*** Opening of TEXT SEGMENT ***

Future Leader: Declan Whyte
Project title: Exploiting vulnerabilities in pancreatic cancer
Supervisor: Dr Daniel Murphy
Going back to basics
Unlike many other cancers, there is still a lot that we don’t know about the biology of pancreatic cancer, how it progresses or why it is so resistant to current treatments. Scientists are starting to unpick this puzzle and are reaching a better understanding of the intricacies of the disease. This is essential if we are to understand why some drugs work and others don’t, and if we’re going to make progress in discovering new treatment options that can substantially improve chances of survival.
An essential player in pancreatic cancer cell growth
Scientists have previously discovered that a protein called ‘Myc’ (pronounced 'mick') plays a crucial role in the growth, division and function of pancreatic cancer cells. Raised levels of Myc are often found in people with pancreatic cancer and research in the lab has indicated that by reducing levels of Myc, we could dramatically improve survival outcomes. It is therefore thought that if we could introduce a drug that blocks or removes Myc, this could be an effective treatment option for pancreatic cancer.

*** Close of TEXT SEGMENT ***

→ INSTRUCTIONS TO FOLLOW
Extend the text on the pancreatic cancer research project, picking up right after its final sentence. The records play no part in what is asked here.

*** Opening of LISTED ENTRIES ***

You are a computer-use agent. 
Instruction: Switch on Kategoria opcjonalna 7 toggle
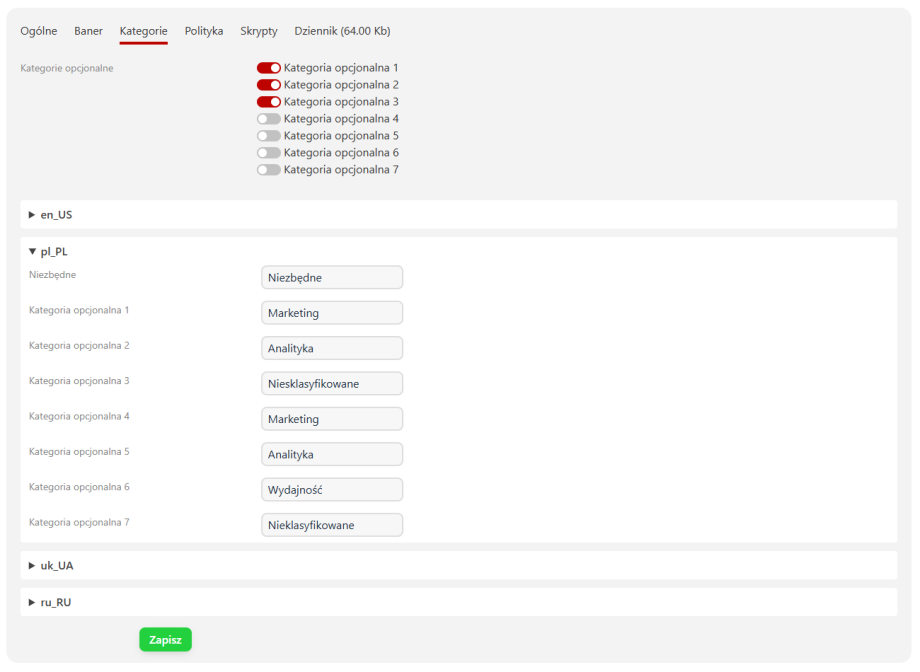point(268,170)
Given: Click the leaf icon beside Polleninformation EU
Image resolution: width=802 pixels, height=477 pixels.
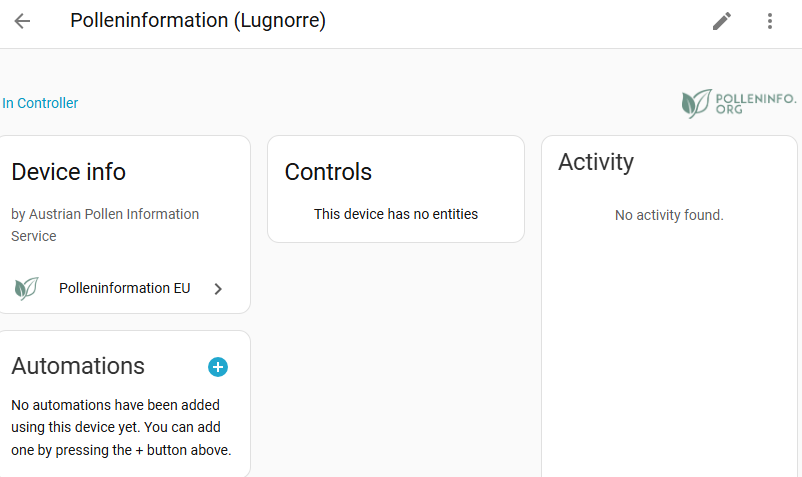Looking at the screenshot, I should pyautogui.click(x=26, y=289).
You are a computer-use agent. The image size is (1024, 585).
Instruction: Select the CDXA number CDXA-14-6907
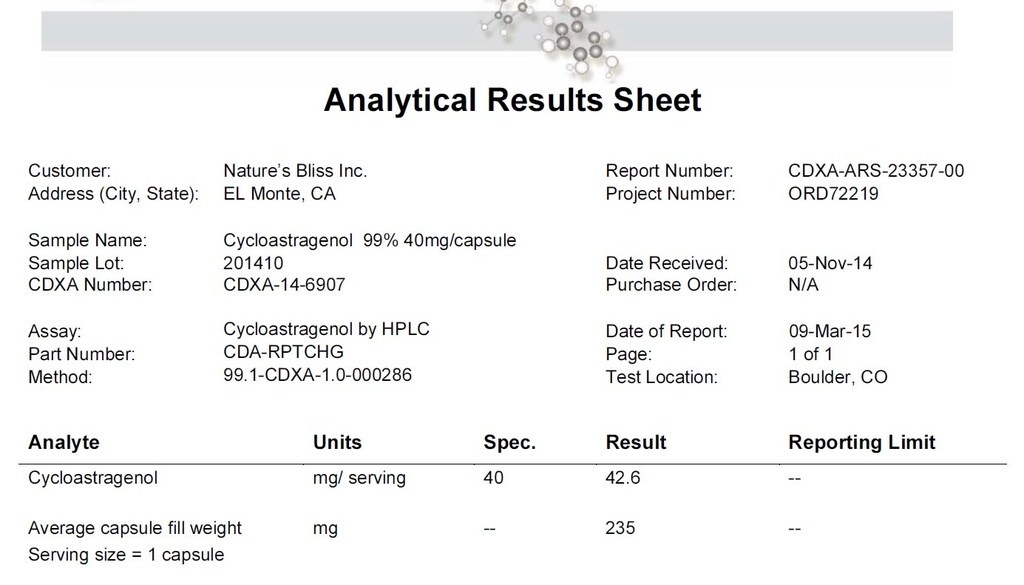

*** Close of LISTED ENTRIES ***

→ ANSWER FOR THIS EXERCISE
Myc itself, however, is not easy to block which makes this strategy more difficult. New approaches are being investigated that block Myc indirectly.
Interfering with healthy cell function
Future Leader Declan proposes that rather than trying to block the protein Myc, we should instead interfere with the chemical reactions involved in maintaining the health of the cells that are home to Myc.
Using sophisticated techniques developed in Dr Daniel Murphy’s lab, Declan will test the effects of removing key functions of these cells. He hopes he will discover potential new drugs that can be taken forward in pre-clinical trials and in the future could improve outcomes for people affected by pancreatic cancer.